When it was over, two La Isabelica men were dead: a 22-year-old student, Jesus Enrique Acosta, and a little league baseball coach, Guillermo Sanchez. Witnesses told the AP the first was shot in the head, the second in the back. They said neither was at the barricades when he was killed.
Similar shootings across Venezuela by gunmen allied with the socialist-led government have claimed at least seven lives and left more than 30 people wounded since the anti-government protests began in mid-February.
President Nicolas Maduro has done nothing to publicly discourage the violence by armed pro-government militants, loosely known as "colectivos," which are also blamed for scores more cases of beatings and intimidation in multiple cities. That includes a March 19 incursion into the architecture academy at the Central University of Venezuela in the capital in which some 40 masked men and women identifying themselves as government defenders bloodied at least a dozen students.
In fact, since the protests began, Maduro and his vice president have each welcomed pro-government "motorizados," or motorcyclists, to separate events at the presidential palace — a Feb. 24 rally and a "peace conference" on March 13.
At the latter gathering, Vice President Jorge Arreaza told his guests, "If there has been exemplary behavior it has been the behavior of the motorcycle colectivos that are with the Bolivarian revolution." He claimed the CIA was behind a propaganda campaign to discredit the colectivos.
Maduro has blamed the violence on the other side, telling supporters on March 9, "There are violent armed groups in the streets, and they are all from the right."
Colectivos have long been a fixture in poorer neighborhoods that became strongholds of the late President Hugo Chavez during his 14-year reign. They organize cultural events and community services such as youth summer camps but have also included armed motorcycle-riding militants who have long menaced opposition activists, blocking their marches and roughing up peaceful protesters.
Those violent tactics escalated when anti-government protests surged in mid-February. Fatalities since blamed on colectivo aggression have mostly involved university students, including a prominent student leader, Daniel Tinoco, shot in the chest March 10 in the western city of San Cristobal, where the unrest began amid student outrage at alleged police indifference to an attempted sexual assault.
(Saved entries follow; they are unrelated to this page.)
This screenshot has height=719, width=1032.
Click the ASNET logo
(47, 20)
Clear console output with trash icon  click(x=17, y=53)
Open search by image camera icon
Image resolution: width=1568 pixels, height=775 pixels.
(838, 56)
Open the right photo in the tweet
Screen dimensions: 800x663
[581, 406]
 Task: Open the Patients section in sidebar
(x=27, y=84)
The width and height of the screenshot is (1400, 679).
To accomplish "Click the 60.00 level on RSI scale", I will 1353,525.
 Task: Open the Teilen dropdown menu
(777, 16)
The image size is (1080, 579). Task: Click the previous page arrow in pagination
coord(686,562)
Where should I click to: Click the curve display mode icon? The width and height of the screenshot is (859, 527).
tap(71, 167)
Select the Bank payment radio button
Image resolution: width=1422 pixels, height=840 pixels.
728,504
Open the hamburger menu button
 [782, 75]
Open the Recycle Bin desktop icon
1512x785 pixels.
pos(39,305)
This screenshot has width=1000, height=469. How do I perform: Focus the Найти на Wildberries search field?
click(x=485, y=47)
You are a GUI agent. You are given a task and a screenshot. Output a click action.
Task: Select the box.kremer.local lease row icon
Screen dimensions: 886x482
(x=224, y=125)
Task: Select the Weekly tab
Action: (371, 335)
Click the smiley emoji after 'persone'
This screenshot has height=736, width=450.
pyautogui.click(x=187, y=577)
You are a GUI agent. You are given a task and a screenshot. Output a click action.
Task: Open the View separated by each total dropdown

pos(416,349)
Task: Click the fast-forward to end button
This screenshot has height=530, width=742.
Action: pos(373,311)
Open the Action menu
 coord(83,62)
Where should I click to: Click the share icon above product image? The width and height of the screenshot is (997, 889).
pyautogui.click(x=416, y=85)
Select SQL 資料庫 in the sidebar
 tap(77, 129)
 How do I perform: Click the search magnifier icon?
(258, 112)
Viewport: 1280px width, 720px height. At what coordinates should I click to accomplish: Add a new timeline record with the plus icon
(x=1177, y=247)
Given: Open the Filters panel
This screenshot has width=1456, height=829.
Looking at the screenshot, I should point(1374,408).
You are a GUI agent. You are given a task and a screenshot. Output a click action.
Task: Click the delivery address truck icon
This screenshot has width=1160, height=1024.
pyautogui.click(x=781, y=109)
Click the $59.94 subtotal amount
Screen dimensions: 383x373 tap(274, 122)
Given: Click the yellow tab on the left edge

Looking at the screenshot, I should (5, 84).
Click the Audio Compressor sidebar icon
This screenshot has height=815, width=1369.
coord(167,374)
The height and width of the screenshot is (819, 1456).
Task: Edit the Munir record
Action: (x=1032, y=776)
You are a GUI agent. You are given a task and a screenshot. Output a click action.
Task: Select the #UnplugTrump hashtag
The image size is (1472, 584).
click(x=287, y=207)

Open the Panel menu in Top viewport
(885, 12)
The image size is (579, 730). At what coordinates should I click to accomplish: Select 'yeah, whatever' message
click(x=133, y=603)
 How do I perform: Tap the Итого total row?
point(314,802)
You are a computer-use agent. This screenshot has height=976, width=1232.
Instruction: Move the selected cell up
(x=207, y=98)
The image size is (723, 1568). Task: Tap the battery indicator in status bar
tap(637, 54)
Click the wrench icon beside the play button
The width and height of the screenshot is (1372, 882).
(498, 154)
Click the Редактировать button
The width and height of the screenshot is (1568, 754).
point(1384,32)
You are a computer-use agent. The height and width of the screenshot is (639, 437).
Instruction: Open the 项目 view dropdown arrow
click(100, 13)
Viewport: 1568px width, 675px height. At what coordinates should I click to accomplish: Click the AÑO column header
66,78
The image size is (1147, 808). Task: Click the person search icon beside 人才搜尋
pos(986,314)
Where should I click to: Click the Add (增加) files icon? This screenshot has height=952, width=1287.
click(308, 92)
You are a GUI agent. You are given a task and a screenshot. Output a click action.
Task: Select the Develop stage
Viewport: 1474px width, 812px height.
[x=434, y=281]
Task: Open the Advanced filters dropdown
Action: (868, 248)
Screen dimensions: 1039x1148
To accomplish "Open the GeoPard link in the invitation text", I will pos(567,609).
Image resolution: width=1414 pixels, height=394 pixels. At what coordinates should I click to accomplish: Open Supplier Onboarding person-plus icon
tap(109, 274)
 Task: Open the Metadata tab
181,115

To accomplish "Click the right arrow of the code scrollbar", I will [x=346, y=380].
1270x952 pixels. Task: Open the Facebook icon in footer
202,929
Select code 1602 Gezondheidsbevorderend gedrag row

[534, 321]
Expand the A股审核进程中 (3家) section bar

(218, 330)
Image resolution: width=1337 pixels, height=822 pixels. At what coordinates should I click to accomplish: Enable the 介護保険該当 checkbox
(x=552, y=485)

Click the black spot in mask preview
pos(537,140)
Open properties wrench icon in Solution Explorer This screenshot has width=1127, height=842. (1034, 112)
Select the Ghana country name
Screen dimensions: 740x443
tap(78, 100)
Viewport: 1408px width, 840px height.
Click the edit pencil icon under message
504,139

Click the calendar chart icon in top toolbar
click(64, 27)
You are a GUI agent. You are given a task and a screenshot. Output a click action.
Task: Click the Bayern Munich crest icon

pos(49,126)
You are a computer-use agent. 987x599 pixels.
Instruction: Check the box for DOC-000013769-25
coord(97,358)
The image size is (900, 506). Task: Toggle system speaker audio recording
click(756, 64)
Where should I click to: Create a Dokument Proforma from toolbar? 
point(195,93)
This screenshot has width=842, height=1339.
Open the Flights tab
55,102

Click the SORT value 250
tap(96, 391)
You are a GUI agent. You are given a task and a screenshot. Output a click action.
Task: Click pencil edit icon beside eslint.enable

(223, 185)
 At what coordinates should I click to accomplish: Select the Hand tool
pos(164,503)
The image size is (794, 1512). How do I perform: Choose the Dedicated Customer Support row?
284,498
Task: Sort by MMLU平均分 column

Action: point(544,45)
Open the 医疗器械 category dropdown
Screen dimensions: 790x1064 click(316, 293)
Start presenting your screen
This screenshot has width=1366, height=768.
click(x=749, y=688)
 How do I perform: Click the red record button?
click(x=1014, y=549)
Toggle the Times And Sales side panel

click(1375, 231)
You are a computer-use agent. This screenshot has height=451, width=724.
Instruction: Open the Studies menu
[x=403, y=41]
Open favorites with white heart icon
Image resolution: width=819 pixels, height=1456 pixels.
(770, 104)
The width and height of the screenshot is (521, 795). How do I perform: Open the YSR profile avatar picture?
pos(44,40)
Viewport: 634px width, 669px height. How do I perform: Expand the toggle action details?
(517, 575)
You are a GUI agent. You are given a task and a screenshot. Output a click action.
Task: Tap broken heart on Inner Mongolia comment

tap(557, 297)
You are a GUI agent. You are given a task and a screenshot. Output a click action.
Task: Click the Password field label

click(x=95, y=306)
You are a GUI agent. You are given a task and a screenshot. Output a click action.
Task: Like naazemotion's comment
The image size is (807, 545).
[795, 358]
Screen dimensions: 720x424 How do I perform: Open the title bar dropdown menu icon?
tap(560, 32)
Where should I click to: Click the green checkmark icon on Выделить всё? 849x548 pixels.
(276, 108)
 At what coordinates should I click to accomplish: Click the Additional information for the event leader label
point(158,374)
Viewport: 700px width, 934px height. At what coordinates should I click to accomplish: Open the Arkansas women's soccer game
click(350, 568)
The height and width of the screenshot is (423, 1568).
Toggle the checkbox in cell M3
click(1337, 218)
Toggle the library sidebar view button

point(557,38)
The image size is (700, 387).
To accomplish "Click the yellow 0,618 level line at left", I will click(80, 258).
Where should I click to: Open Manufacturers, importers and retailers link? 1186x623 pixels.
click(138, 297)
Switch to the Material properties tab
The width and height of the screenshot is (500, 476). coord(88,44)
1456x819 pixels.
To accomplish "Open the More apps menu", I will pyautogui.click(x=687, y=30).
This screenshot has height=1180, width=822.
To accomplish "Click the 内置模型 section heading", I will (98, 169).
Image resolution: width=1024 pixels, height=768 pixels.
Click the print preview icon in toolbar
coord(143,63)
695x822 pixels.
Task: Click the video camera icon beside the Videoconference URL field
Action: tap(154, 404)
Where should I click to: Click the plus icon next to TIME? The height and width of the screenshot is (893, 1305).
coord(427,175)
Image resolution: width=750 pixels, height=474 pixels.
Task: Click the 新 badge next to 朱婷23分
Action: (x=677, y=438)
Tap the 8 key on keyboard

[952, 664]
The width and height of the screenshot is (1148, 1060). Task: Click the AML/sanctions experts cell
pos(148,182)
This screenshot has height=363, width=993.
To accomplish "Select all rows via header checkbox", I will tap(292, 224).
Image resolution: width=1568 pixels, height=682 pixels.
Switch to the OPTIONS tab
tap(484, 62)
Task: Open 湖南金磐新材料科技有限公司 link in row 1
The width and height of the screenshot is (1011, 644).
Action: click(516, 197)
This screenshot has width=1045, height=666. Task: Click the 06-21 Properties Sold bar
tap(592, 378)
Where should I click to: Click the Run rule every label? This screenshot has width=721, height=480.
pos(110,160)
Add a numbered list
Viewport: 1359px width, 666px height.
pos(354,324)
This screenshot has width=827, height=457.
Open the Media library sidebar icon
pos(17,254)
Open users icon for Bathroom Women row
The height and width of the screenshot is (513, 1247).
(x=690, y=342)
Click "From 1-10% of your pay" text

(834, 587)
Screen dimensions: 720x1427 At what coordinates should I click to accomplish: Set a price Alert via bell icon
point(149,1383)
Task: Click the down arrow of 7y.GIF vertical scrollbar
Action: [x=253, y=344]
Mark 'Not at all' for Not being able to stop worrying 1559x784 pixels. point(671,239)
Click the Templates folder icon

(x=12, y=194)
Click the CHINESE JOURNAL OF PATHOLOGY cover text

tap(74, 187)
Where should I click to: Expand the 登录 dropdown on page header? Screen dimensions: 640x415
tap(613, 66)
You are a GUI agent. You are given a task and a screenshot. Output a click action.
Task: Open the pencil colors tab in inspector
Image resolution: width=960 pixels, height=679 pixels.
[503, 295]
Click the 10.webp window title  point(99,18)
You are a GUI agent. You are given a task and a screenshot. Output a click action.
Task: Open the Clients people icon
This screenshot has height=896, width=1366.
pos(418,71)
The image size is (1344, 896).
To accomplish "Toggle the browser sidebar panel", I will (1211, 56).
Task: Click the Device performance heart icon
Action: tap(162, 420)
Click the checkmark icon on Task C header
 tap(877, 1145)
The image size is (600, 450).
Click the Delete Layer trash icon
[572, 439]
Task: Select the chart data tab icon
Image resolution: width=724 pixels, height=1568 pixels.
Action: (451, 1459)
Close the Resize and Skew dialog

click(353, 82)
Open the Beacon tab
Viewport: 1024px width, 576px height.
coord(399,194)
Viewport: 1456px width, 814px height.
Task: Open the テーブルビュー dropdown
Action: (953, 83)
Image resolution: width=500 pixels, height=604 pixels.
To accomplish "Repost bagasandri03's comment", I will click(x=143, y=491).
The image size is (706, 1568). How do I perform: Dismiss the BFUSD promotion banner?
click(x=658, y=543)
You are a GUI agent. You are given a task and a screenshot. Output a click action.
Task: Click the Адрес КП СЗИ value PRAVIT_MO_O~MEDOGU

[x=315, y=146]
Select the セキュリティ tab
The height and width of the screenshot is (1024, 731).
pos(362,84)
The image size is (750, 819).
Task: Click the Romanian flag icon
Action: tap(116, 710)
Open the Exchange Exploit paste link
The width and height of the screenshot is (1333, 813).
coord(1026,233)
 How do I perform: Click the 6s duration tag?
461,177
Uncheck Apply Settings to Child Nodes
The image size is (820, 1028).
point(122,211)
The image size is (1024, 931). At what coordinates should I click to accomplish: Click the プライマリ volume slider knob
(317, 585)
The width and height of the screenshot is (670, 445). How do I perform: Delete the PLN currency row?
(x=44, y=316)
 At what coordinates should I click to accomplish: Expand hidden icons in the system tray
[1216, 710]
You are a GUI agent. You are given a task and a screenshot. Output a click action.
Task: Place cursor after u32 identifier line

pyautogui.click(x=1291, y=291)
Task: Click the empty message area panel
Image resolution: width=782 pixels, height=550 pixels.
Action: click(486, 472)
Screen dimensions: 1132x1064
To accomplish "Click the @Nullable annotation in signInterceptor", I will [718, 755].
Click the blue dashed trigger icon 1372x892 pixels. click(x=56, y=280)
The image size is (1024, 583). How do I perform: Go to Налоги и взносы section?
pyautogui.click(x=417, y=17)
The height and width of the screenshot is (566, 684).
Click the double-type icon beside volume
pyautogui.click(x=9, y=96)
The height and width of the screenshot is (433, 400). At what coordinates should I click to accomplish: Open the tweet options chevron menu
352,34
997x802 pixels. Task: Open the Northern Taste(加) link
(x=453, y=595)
Most were manning barricades, as were the two students in the western city of Barquisimeto wounded the following day by gunmen who pierced their university's perimeter and set fire to several cars inside.
During the attack in La Isabelica in Valencia, Acosta was hit by a bullet while he was inside an apartment with a friend near the barricades. Sanchez, 42, was out walking to buy a paint brush when the bullet that claimed his life tore into his lower torso.
One of Sanchez's neighbors, who spoke on condition he not be identified for fear of retribution, said the pro-government gang grabbed the wounded Sanchez and dragged him down the street, beating him.
"The police never came. There was no (National) Guard," the neighbor said. "It was the Wild West."
Daniel Wilkinson, managing director for the Americas for the U.S.-based group Human Rights Watch, said such colectivo violence is nationwide.
"This is just one example of a practice we've seen across several states, of security forces not only tolerating armed groups of civilians who attack peaceful protesters, but even collaborating with these gangs when they commit beatings, arbitrary arrests and other abuses," Wilkinson said.